An early Holocene Rhine river fauna (Lent, Gelderland, The Netherlands) with Pseudunio auricularius (Spengler, 1793)
Authors: Wim J. Kuijper, Werner J.M. Peters, Martin C. Cadée, Frank P. WesselinghBasteria, 88 (2): 164-172
Abstract
Baseline fluviatile mollusk communities are often poorly known, hampering their application in conservation purposes. Fossil/ancient faunas can become available through ex-situ dredged material. Continued collection and documentation effort is known to provide useful insights into
past communities even though their ex-situ collecting introduces bias. A very rich dredged fauna from a sand extraction near Lent (prov. Gelderland, The Netherlands) provided the opportunity to reconstruct a Holocene Rhine fauna allowing us to address the question what a natural (pre-industrial) Rhine community may have looked like. The newly reported fauna consists of common palearctic species. The dominant fluviatile component consists mostly of species adapted to flowing water, such as unionids, large sphaeriid bivalves, and valvatid and neritid snails. It includes common Unio crassus (extinct 1968?) in the Netherlands, and also yields the critically endangered river pearl mussel Pseudunio auricularius also extinct in the Netherlands, possibly since the Roman period. A terrestrial component represents possibly riparian conditions.

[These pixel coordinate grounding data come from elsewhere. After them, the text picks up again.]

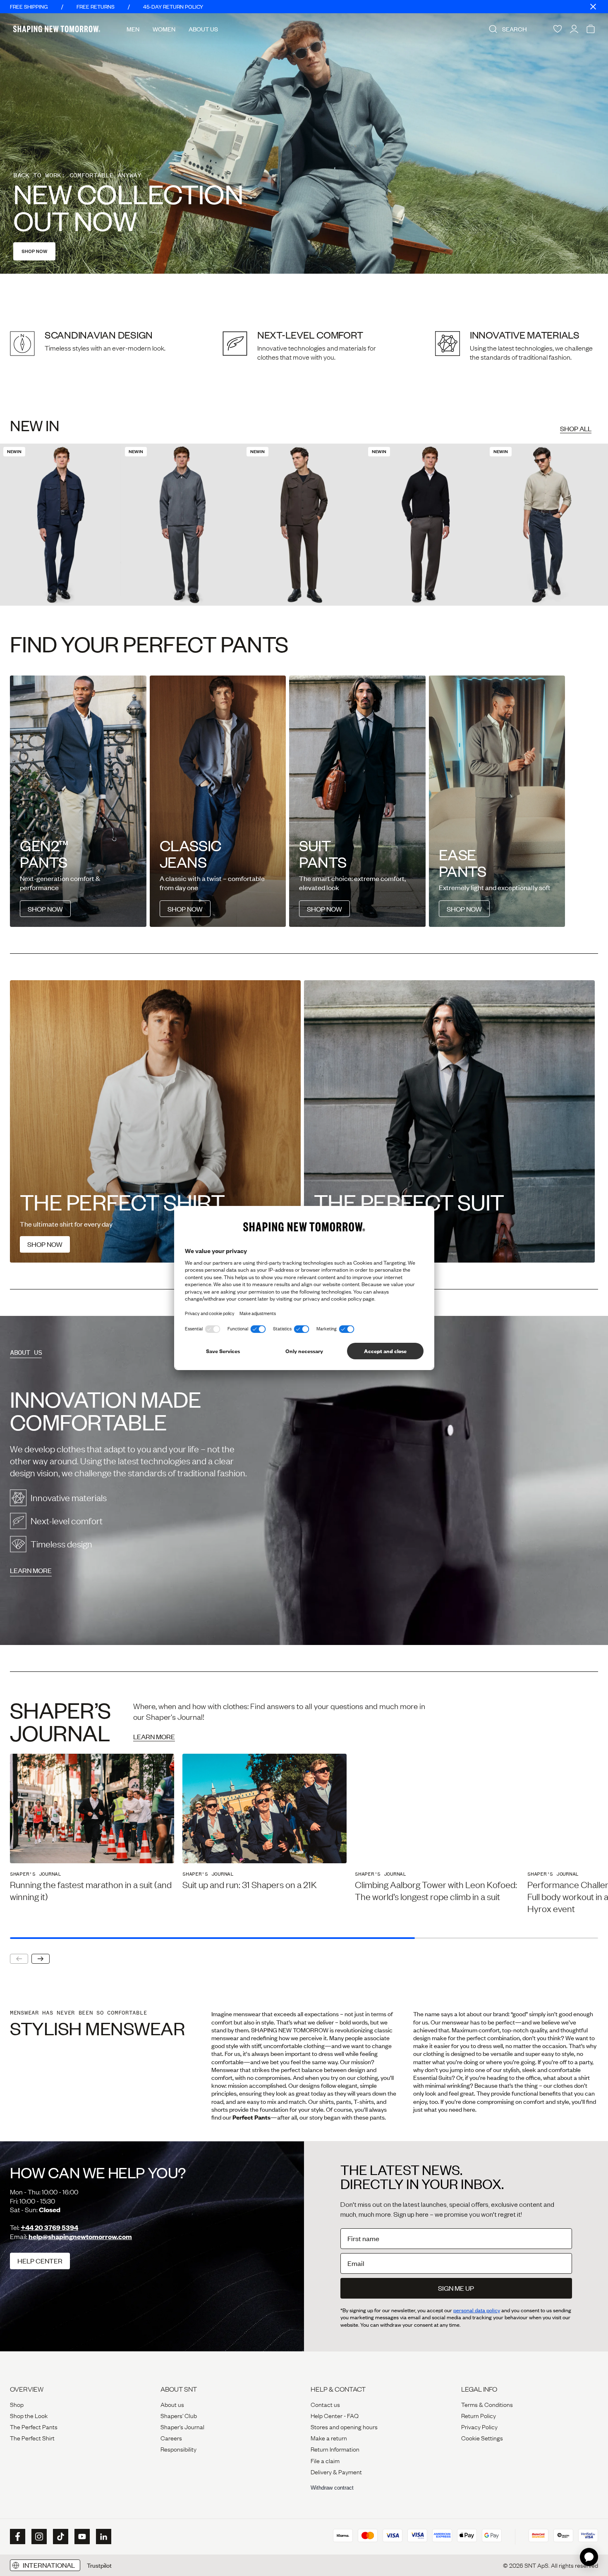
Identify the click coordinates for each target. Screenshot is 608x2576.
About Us (203, 29)
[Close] (593, 7)
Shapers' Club (178, 2415)
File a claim (325, 2460)
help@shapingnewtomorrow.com (80, 2236)
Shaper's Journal (182, 2426)
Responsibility (178, 2448)
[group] (92, 1828)
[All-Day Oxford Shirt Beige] (547, 525)
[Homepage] (56, 29)
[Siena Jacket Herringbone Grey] (182, 525)
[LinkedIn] (102, 2536)
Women (164, 29)
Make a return (329, 2437)
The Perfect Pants (33, 2426)
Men (133, 29)
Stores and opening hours (344, 2426)
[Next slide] (40, 1959)
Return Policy (478, 2415)
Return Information (335, 2448)
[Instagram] (38, 2537)
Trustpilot (99, 2565)
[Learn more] (304, 1480)
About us (172, 2404)
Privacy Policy (479, 2426)
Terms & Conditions (487, 2404)
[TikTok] (59, 2537)
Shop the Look (29, 2415)
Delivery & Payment (336, 2471)
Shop (17, 2404)
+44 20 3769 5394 (49, 2227)
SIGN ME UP (456, 2288)
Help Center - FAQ (335, 2415)
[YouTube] (81, 2537)
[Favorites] (557, 29)
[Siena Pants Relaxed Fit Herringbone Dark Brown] (425, 525)
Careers (171, 2437)
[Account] (574, 29)
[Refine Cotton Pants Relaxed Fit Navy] (61, 525)
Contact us (325, 2404)
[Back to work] (304, 143)
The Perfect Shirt (32, 2437)
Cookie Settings (482, 2437)
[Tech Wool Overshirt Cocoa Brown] (304, 525)
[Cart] (590, 29)
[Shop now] (155, 1121)
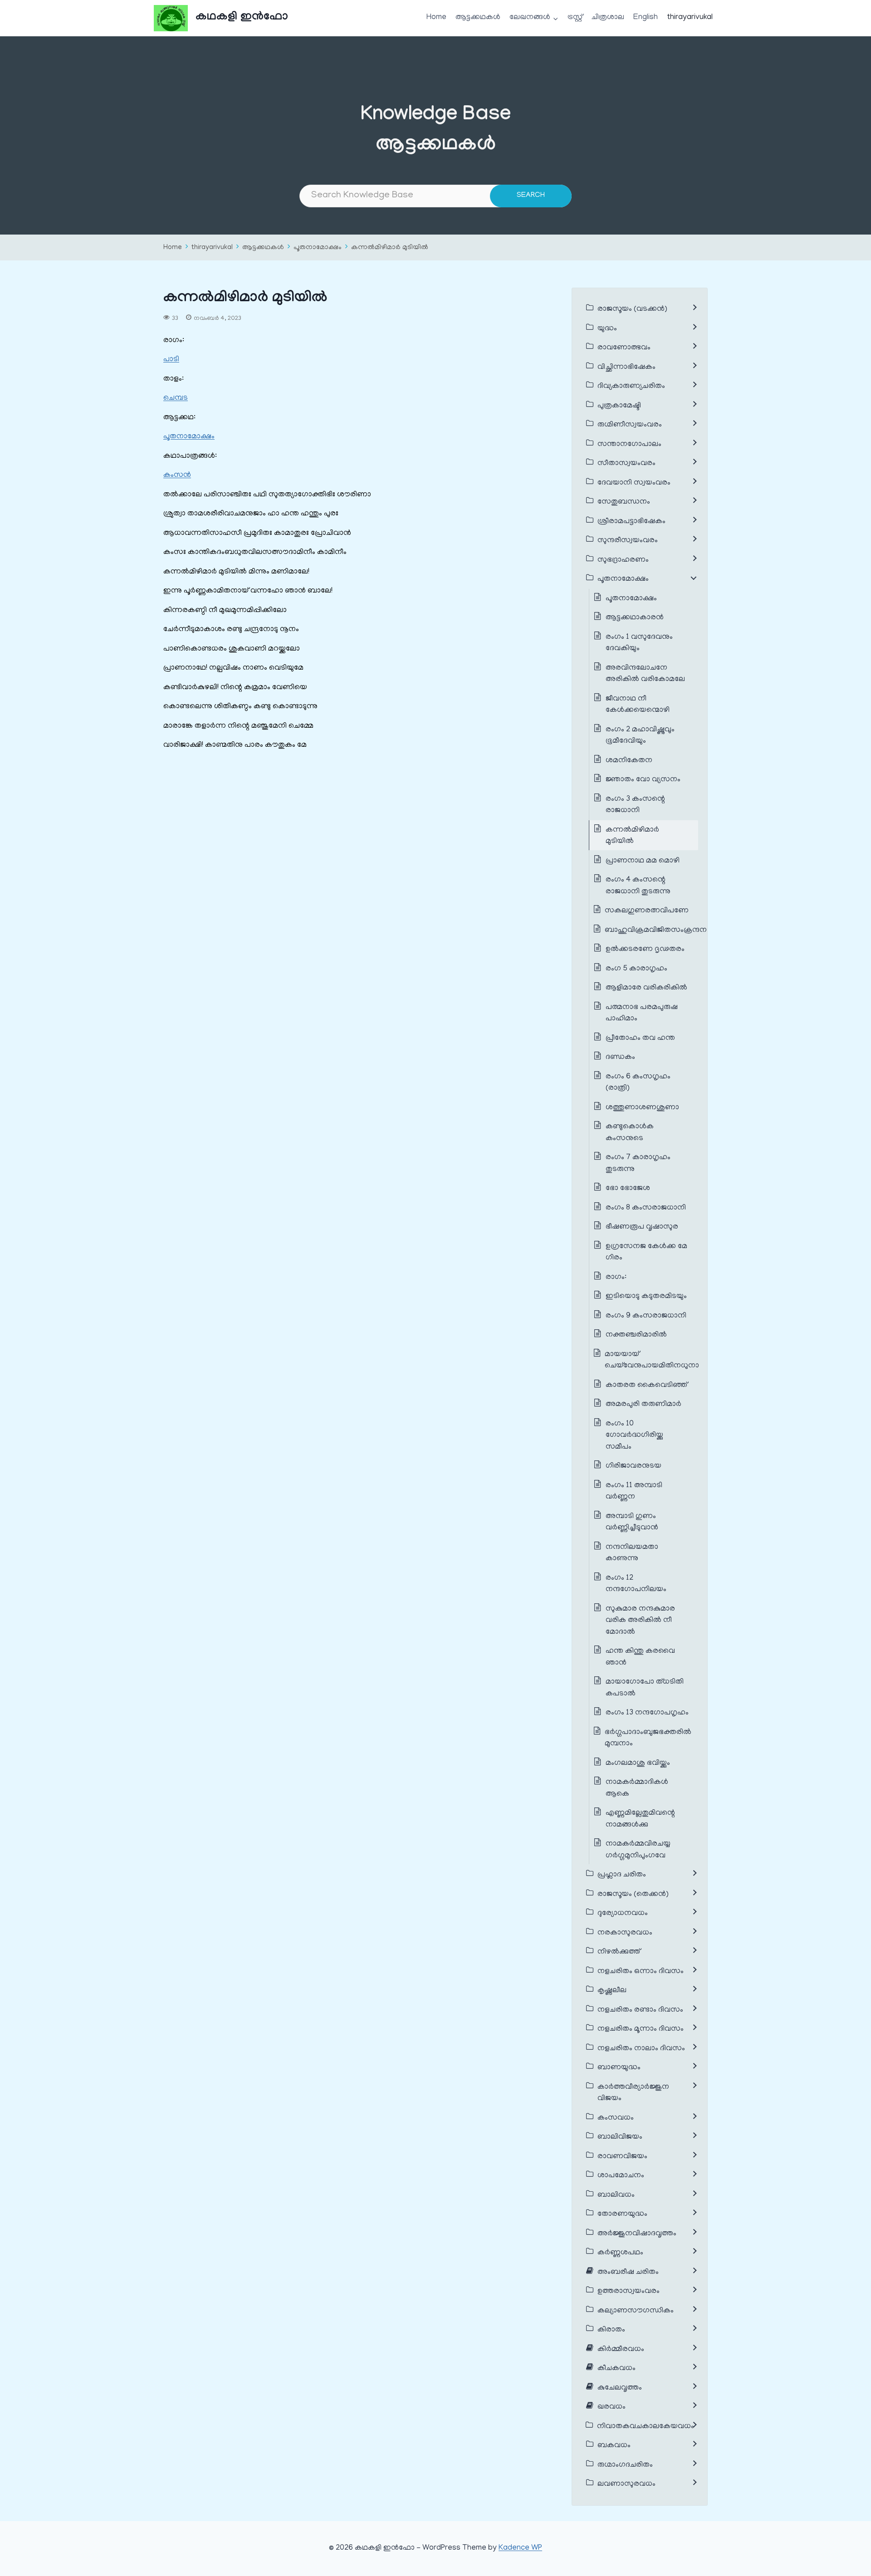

Radiocarbon dating indicates an Early Holocene (Boreal) age for one valve of the pearl mussels, another river pearl mussel delivered an infinite age. Reworked Cenozoic fossils confirm a Rhine provenance. The newly reported fauna, even though of an ex-situ setting, gives good insights into a Holocene fluviatile baseline fauna. Today the Rhine faunas have been drastically modified by pollution and invasions of alien species.